═══ THE DATA ═══

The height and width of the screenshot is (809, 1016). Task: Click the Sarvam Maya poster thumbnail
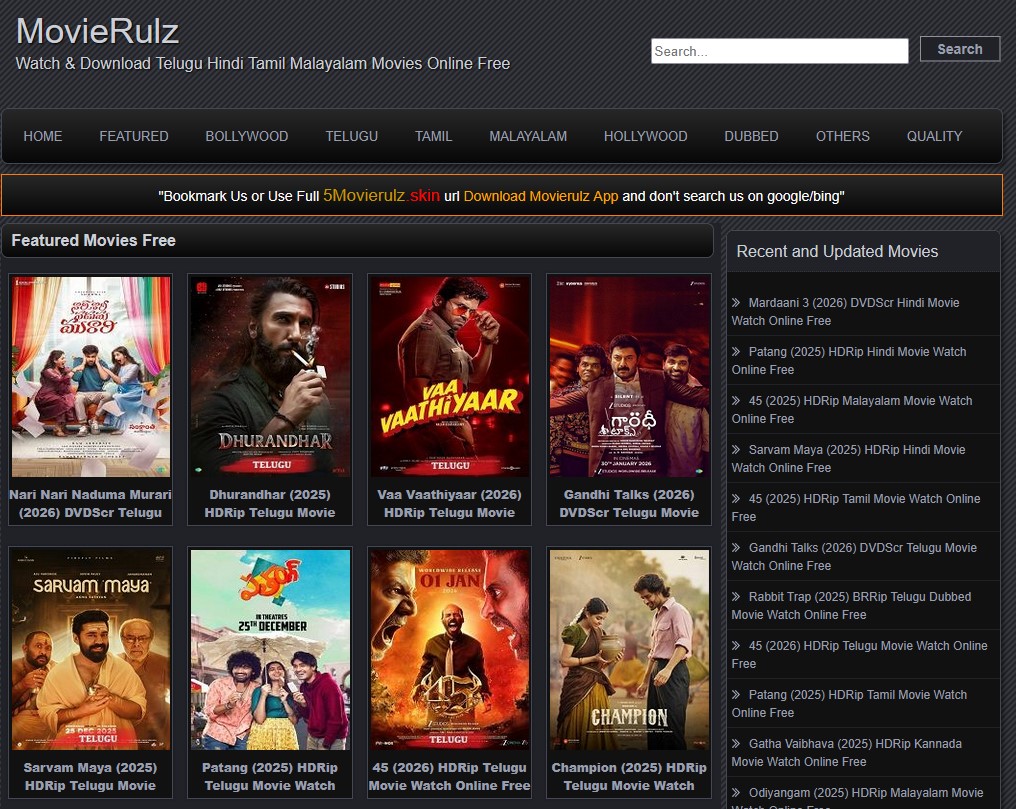(x=90, y=649)
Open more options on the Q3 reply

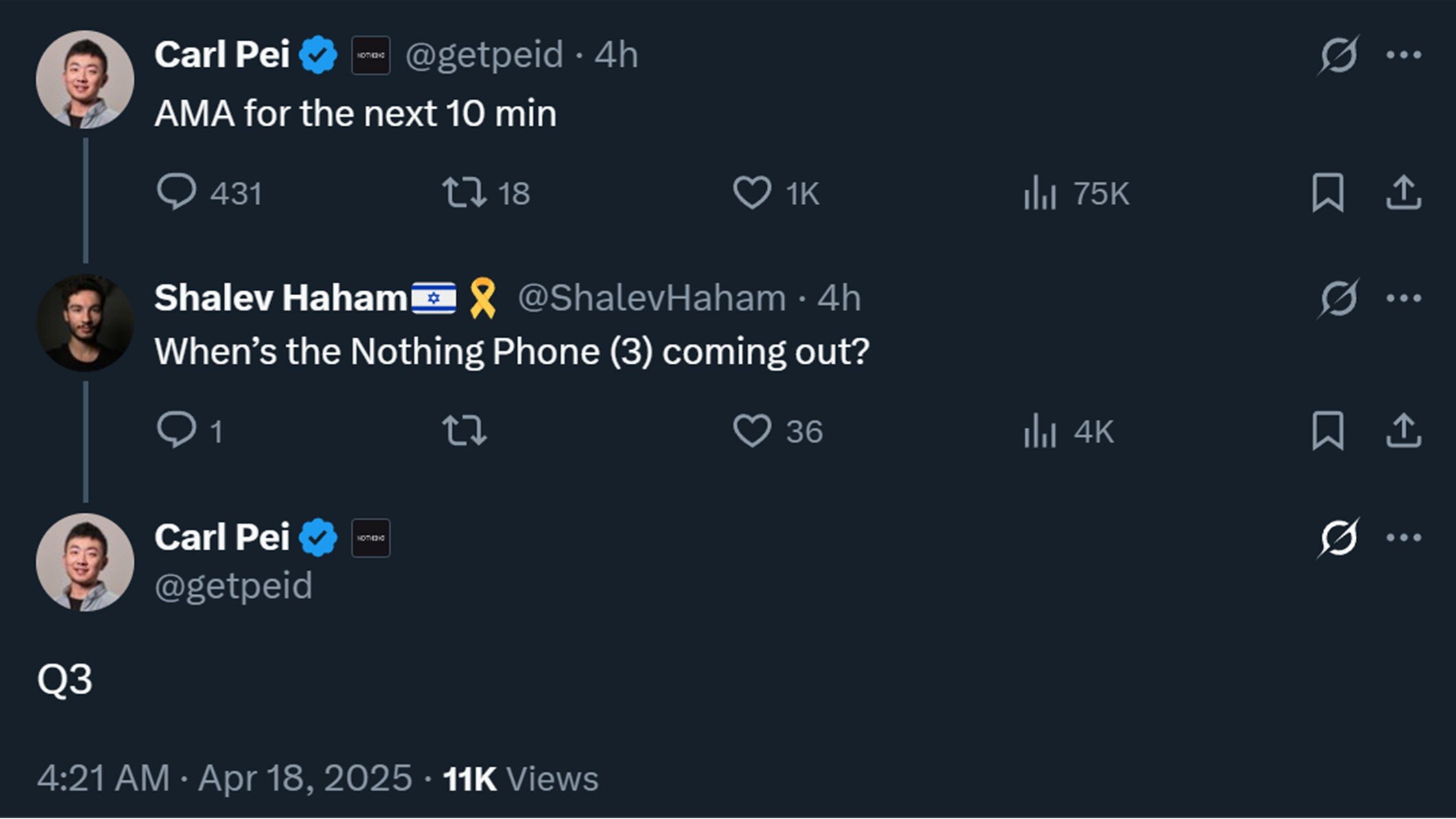point(1403,537)
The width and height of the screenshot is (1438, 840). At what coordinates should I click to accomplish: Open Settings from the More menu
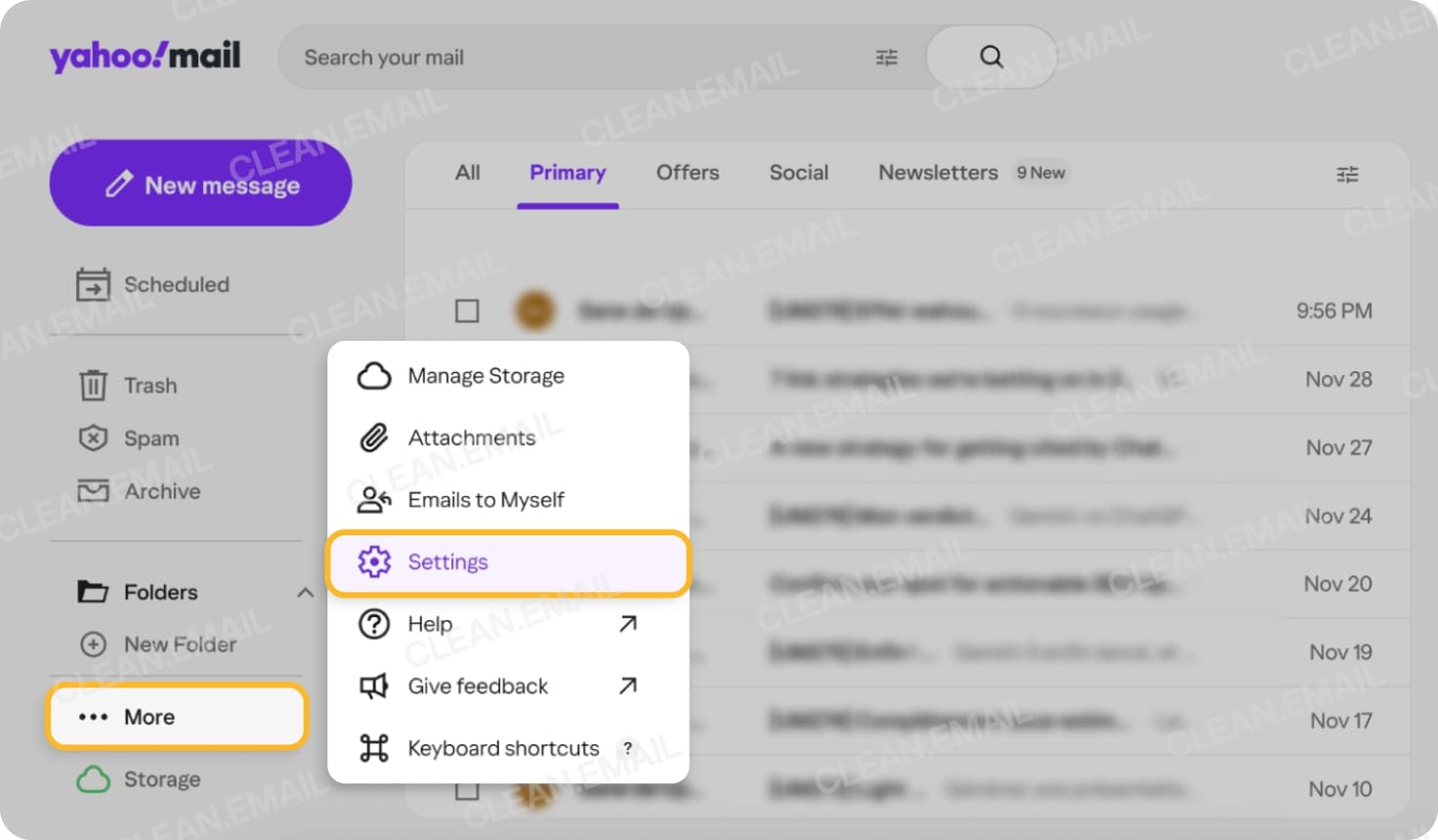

═══

### TASK DETAILS
Nothing but the pictures should be left out when the records are retyped exactly.

### SOLUTION TO THE PROBLEM
The height and width of the screenshot is (809, 1016). Task: Click the Sarvam Maya poster thumbnail
(x=90, y=649)
Open more options on the Q3 reply

point(1403,537)
The width and height of the screenshot is (1438, 840). At what coordinates should I click to accomplish: Open Settings from the More menu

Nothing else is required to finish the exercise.